Int J Pharm Pharm Sci, Vol 9, Issue 1, 173-178Original Article


MOLECULAR CHARACTERIZATION OF ENDANGERED MEDICINAL PLANT SPECIES HEDYCHIUM CORONARIUM FROM EASTERN INDIA

REENA PARIDA1*, SUJATA MOHANTY1, SANGHAMITRA NAYAK1

Centre of Biotechnology, Siksha O Anusandhan University, Kalinga Nagar, Ghatikia, Bhubaneswar-751003, Odisha, India
Email: ms.reenas@gmail.com

Received: 01 Jul 2016 Revised and Accepted: 18 Nov 2016

ABSTRACT

Objective: Molecular characterization of Hedychium coronarium from 4 different populations of Odisha using 9 inter simple sequence repeats and 15 random amplified polymorphic DNA markers to indicate the closeness of species and hybrids quickly and efficiently.

Methods: A dendrogram was constructed through sequential agglomerative hierarchial and nested (SAHN) clustering and un-weighted pair group method with arithmetic mean (UPGMA) analysis using Jaccard’s similarity coefficient of combined markers using this particular species.
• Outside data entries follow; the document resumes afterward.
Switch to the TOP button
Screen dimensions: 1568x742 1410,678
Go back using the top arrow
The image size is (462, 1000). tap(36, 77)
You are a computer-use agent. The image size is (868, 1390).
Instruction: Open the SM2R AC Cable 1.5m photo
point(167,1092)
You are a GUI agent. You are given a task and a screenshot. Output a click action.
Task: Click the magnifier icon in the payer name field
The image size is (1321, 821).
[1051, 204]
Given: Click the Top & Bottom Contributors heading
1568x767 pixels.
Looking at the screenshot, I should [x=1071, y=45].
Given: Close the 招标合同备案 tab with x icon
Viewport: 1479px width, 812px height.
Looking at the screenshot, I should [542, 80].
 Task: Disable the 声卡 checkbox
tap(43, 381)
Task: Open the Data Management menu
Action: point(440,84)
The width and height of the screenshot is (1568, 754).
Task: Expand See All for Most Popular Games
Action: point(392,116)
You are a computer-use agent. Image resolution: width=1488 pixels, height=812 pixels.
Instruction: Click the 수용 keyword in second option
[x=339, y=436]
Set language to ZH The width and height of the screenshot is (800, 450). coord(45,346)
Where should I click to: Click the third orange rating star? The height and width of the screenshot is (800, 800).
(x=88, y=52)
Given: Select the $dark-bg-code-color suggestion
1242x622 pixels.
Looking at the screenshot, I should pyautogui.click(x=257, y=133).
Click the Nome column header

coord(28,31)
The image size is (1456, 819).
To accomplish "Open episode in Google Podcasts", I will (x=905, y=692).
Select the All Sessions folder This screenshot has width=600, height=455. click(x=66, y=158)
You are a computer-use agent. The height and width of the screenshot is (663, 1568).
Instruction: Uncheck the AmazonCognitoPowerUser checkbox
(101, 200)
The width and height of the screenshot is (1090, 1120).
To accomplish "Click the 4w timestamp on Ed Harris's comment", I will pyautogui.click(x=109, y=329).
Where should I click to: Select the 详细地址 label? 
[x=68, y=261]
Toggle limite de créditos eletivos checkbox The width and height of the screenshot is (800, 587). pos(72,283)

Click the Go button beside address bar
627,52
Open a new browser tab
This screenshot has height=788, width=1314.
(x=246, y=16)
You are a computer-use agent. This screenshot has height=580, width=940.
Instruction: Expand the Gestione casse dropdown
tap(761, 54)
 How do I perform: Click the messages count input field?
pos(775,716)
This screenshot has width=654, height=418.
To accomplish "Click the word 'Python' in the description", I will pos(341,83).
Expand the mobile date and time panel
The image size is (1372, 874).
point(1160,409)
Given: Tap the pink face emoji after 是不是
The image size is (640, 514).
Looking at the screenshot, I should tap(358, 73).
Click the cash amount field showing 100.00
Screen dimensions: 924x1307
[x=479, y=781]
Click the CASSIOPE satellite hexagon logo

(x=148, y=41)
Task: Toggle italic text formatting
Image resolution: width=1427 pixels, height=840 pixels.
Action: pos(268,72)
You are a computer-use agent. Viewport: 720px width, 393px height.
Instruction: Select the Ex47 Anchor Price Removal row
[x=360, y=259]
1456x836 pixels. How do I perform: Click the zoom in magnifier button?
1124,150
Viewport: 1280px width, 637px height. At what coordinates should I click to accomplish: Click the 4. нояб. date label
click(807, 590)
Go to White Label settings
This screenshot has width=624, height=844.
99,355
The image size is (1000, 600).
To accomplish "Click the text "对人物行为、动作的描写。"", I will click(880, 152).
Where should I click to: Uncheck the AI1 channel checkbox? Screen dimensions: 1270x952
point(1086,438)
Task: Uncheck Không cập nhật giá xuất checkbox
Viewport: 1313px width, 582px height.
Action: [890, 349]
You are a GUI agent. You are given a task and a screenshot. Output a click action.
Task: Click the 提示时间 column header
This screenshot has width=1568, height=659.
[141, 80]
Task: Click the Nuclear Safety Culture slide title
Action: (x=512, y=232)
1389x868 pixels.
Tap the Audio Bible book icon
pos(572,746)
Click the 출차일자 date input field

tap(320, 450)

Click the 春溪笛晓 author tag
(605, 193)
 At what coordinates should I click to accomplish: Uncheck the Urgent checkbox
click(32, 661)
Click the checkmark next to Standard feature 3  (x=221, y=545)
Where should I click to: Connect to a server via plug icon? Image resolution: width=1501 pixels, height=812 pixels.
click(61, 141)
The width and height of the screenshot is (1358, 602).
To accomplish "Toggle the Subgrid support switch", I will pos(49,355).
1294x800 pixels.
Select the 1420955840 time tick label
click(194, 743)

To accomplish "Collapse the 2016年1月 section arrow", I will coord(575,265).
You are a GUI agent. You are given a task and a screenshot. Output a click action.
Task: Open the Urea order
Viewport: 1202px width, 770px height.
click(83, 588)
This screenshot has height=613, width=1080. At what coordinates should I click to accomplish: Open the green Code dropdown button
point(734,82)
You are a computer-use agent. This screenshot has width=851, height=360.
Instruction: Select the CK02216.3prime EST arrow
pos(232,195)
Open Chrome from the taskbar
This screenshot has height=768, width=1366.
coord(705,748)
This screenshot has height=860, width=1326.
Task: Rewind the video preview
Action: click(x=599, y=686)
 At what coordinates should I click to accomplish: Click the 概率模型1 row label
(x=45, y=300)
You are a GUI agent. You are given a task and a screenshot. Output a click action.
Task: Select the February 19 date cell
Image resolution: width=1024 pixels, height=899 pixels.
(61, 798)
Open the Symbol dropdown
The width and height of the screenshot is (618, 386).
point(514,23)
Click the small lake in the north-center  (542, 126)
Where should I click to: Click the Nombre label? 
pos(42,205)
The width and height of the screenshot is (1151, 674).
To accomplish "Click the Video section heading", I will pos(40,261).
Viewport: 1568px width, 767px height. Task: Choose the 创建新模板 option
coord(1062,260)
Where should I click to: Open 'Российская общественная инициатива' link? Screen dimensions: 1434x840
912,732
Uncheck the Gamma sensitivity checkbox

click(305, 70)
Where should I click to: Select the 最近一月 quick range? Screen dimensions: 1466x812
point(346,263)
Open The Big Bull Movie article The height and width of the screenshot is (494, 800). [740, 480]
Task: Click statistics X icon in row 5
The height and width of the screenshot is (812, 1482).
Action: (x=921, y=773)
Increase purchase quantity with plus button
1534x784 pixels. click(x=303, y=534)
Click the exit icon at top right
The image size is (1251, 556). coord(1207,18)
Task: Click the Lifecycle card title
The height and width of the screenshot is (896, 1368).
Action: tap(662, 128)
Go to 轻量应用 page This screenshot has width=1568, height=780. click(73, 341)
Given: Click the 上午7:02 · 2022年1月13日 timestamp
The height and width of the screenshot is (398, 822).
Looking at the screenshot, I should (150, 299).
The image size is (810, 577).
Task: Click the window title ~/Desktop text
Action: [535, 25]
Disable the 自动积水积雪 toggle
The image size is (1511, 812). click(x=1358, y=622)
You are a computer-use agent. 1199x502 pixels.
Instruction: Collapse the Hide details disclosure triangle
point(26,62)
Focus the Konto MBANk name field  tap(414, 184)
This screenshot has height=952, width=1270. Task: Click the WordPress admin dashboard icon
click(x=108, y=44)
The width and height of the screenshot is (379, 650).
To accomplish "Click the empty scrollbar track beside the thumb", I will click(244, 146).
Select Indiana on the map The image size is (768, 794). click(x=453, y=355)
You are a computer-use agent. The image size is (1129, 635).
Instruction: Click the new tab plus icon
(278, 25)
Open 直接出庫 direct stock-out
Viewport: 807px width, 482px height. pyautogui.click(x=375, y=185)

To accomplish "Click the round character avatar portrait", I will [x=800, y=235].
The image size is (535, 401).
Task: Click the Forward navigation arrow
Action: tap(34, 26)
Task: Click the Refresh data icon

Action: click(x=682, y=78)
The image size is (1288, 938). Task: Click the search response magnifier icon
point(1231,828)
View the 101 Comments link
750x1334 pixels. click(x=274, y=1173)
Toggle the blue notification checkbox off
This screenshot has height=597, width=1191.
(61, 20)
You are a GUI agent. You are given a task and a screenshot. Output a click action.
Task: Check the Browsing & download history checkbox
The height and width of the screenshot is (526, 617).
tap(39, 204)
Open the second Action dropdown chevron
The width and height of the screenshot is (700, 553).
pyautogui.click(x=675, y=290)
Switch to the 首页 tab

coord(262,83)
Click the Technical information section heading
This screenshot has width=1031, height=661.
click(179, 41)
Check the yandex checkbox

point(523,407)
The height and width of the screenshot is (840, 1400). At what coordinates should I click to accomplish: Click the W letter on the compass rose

Results: Two major clusters were found, i.e., cluster-I (Malkangiri-1, Phulabani-1, Phulabani-3, Malkangiri-2, Khurda-1, Khurda-2, Khurda-3, Angul-3, Angul-1, Angul-2 and Phulabani-2) and cluster-II (Malkangiri-3). The clustering pattern also revealed moreover the extent of genetic similarity between germplasms collected from four different regions population.

Conclusion: The potential of this technique would be further realised to the fullest extent for the identification and tagging of the important novel gene in different taxa, unexplored yet, thus facilitating the improvement of desired taxa of Zingiberaceae. The findings would be of immense enough significance for complementing the strategies of conservation and characterization of these important taxa of Zingiberaceae following modern biotechnological approach.

Keywords: Hedychium coronarium, ISSR, RAPD, Molecular characterization.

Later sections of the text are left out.